In a sauté pan over medium heat, add 2 tablespoons oil and chopped garlic. Cook for 1–2 minutes, just until garlic is fragrant and tender. Add Rainier cherries and bell peppers; remove from heat. Transfer to a medium bowl and stir in vinegar, plus half of the parsley and basil. Allow to rest 10 minutes. Add a few grinds black pepper and salt to taste. Set aside. (This can be made up to an hour ahead. Bring to room temperature before serving.)
In a medium saucepan, combine quinoa and water plus a pinch of salt; bring to a boil, reduce heat, cover, and simmer 12-15 minutes. Turn off heat and let pot sit, covered, for 5 more minutes.
Meanwhile, in a large sauté pan over medium-high heat, cook sliced onion in remaining 1 tablespoon oil, stirring frequently, until golden brown but still firm, 7-8 minutes. Add Bing cherries, turn heat to low, and cook 5-6 minutes. Add cooked quinoa and red pepper flakes; salt to taste.

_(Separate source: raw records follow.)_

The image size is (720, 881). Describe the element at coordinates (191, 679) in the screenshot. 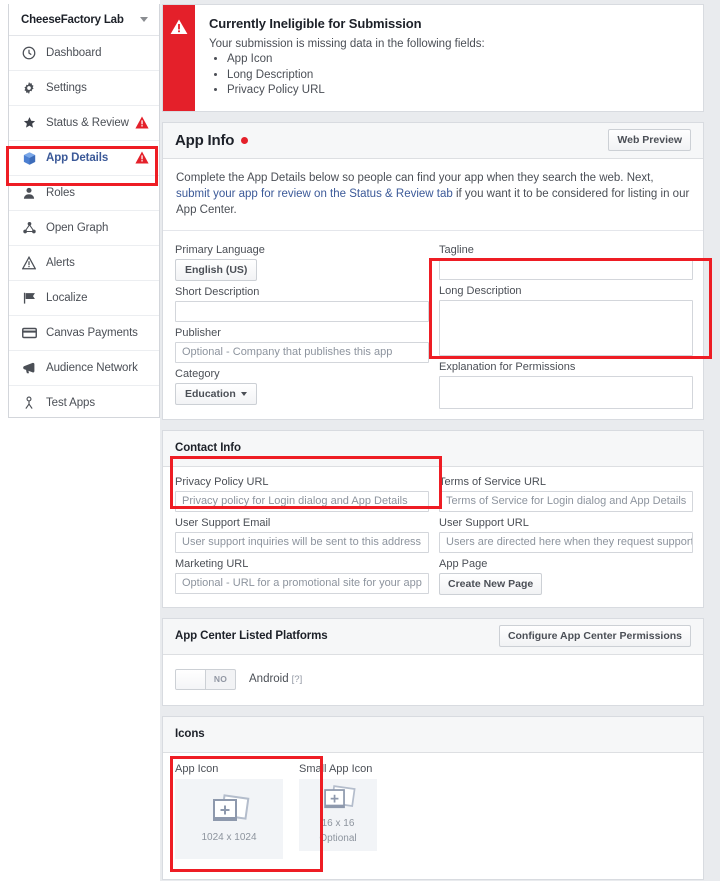

I see `toggle-knob` at that location.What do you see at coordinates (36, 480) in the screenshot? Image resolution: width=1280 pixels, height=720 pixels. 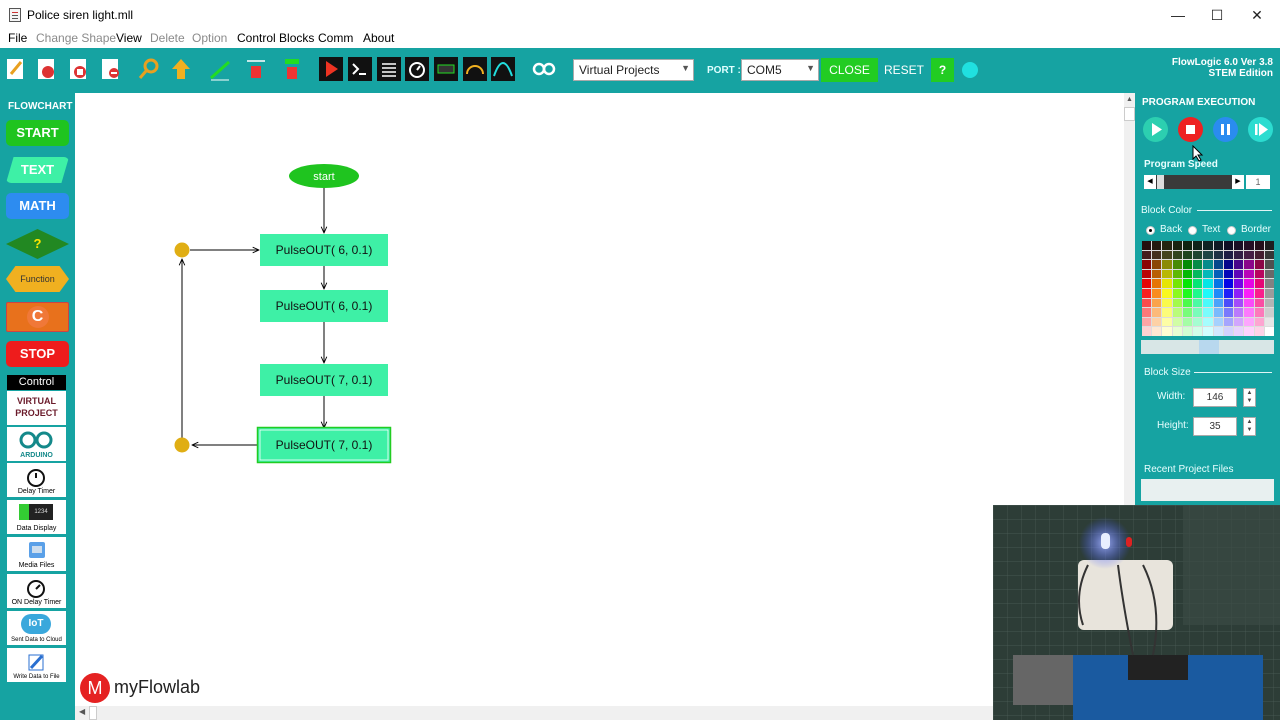 I see `delay-timer-tool: Delay Timer` at bounding box center [36, 480].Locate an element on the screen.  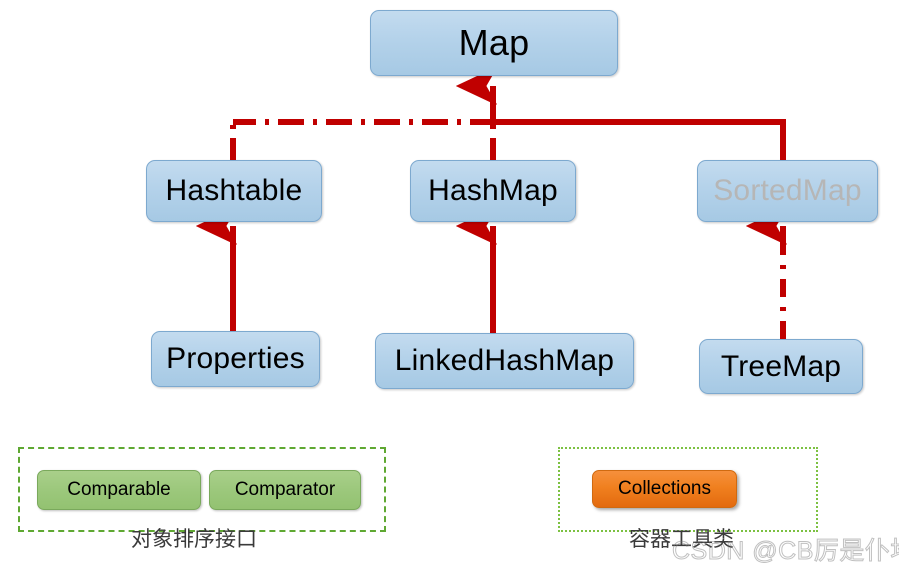
node-treemap: TreeMap is located at coordinates (781, 366). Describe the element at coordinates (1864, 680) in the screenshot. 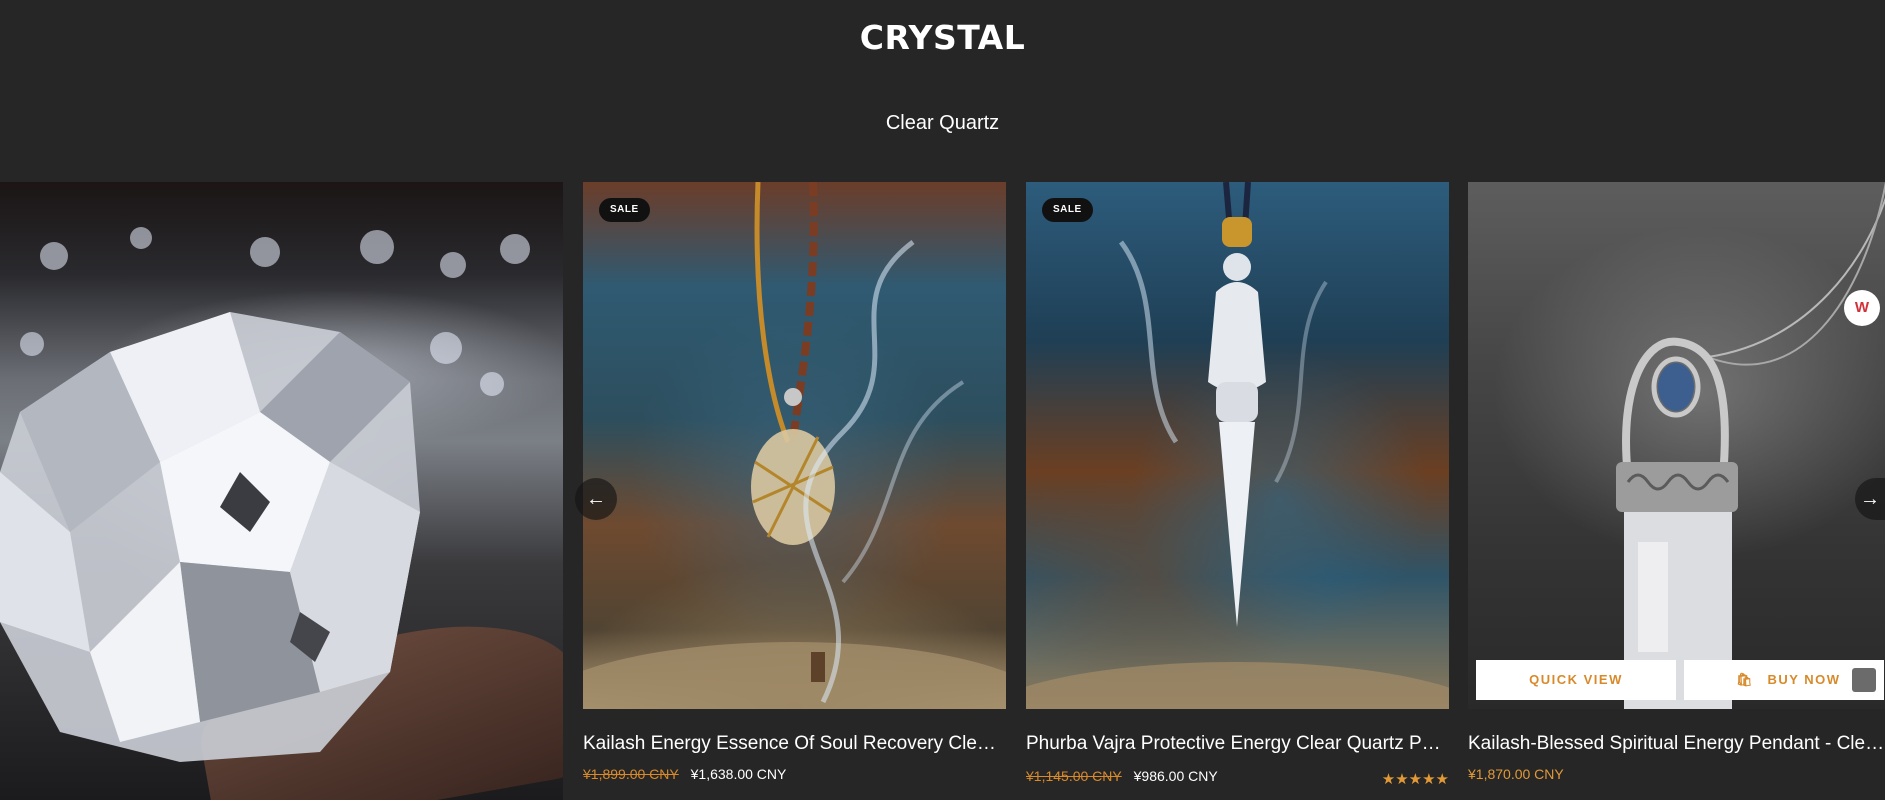

I see `grid-icon` at that location.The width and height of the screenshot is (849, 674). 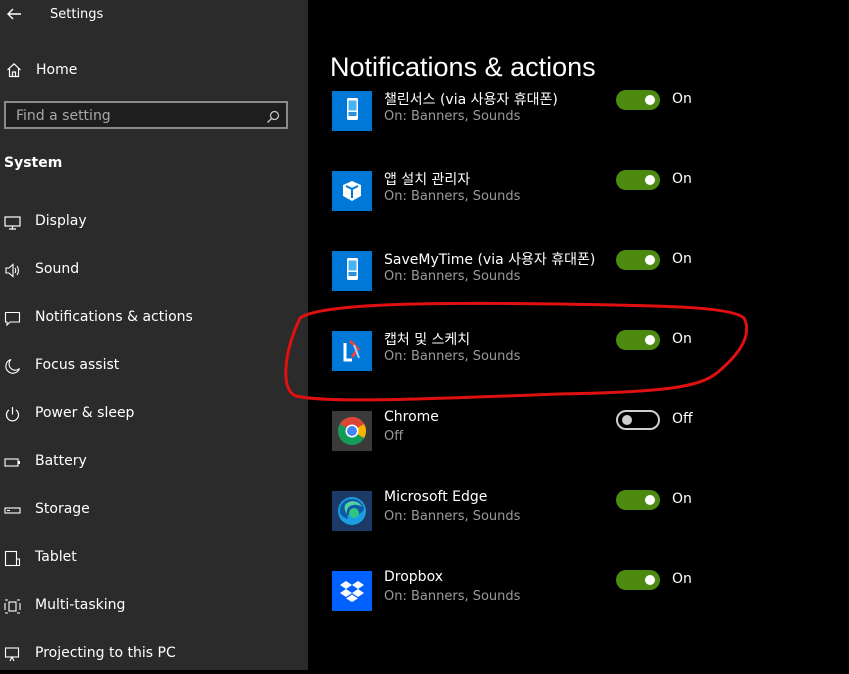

Preheat grill to medium. In a small bowl, combine remaining parsley and basil with mustard. Gently rub mixture on both sides of salmon fillets, and then season with salt and pepper. Lightly coat fillets with cooking spray and grill each side about 3-4 minutes. Remove and serve atop quinoa mixture, topped with cherry relish and garnished with green onion ribbons.